#### Material for this task
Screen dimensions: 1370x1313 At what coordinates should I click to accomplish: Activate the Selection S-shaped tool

--

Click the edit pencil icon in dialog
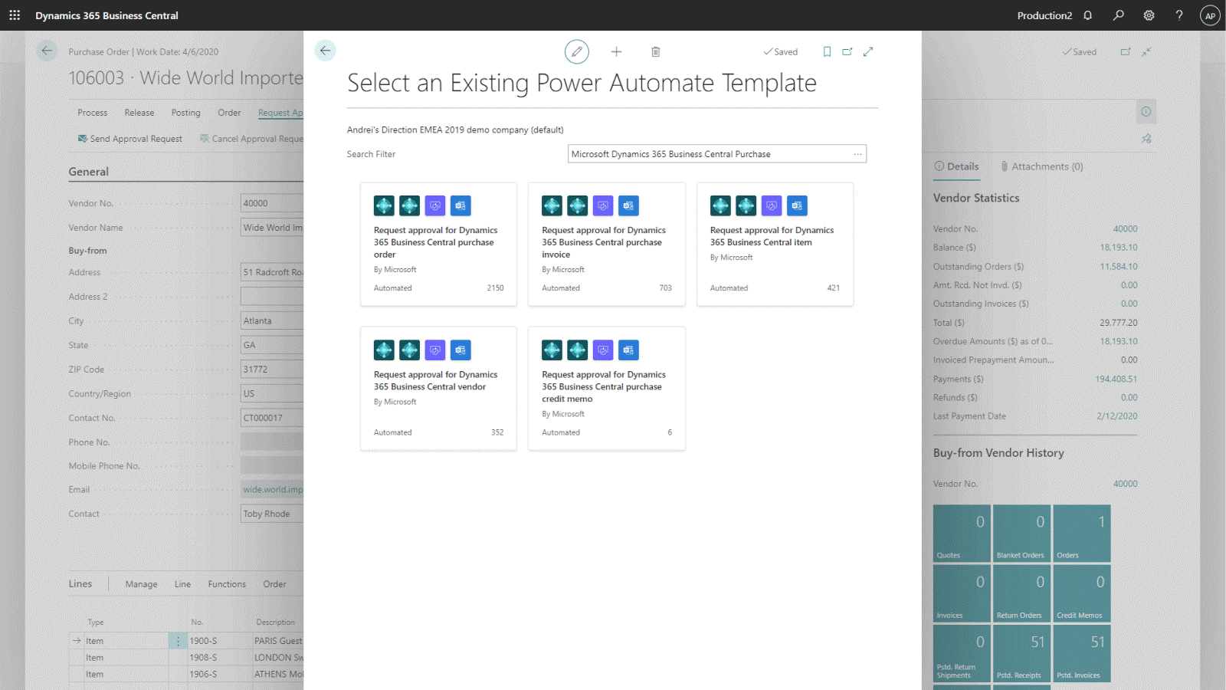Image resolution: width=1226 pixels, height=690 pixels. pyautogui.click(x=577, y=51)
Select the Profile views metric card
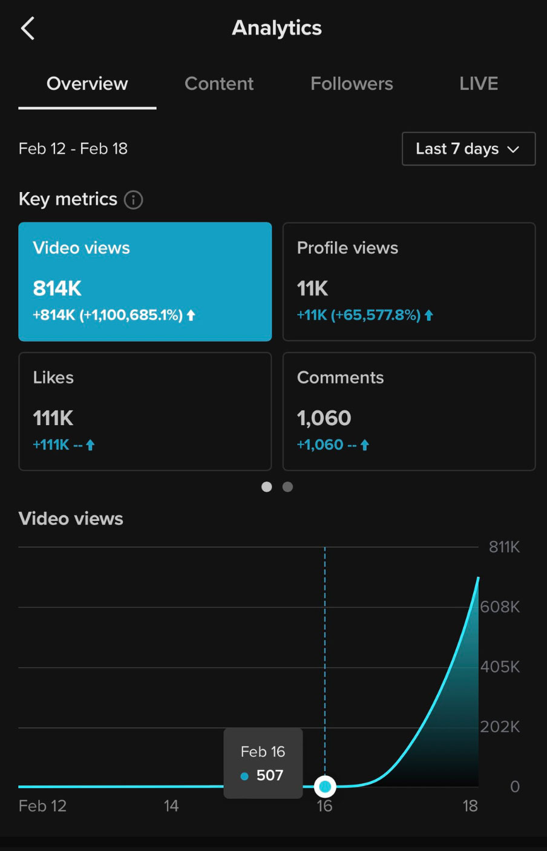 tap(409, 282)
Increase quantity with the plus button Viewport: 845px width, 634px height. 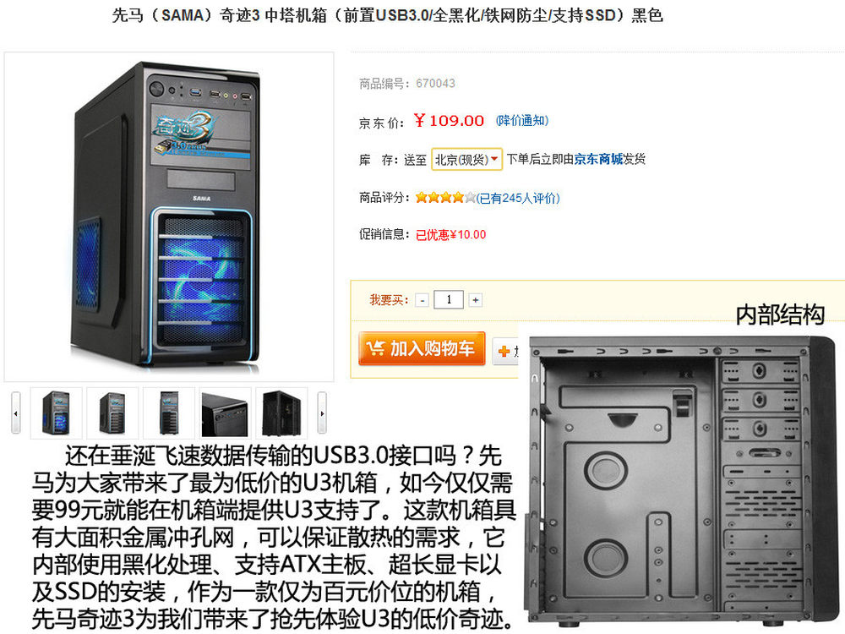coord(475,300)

---

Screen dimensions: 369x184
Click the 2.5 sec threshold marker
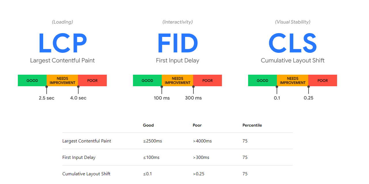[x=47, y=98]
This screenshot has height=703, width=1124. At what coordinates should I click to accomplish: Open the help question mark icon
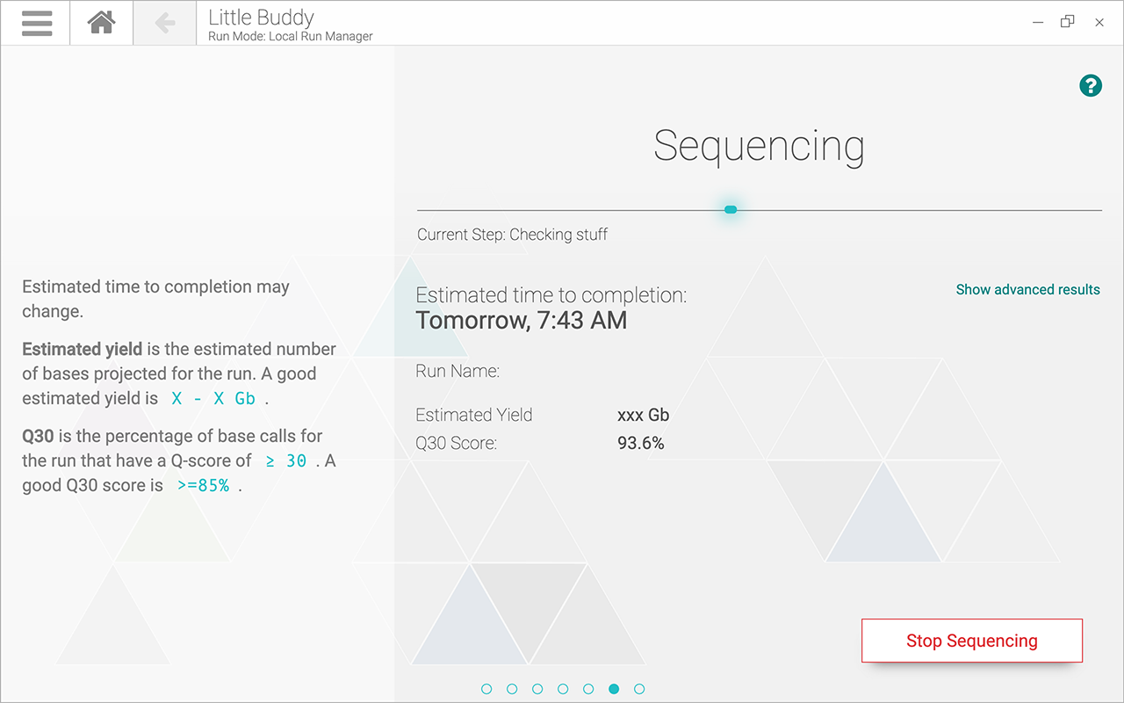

#### Requirements
Render the data starting at the line containing "Screen dimensions: 369x184" and ending at the line containing "This screenshot has" as a Markdown table with the columns Row and Entry, omitting blank lines and excluding the pictures.

#### Exercise output
| Row | Entry |
|---|---|
| 1 | Screen dimensions: 369x184 |
| 2 | Click the 2.5 sec threshold marker |
| 3 | [x=47, y=98] |
| 4 | This screenshot has height=703, width=1124. At what coordinates should I click to accomplish: Open the help question mark icon |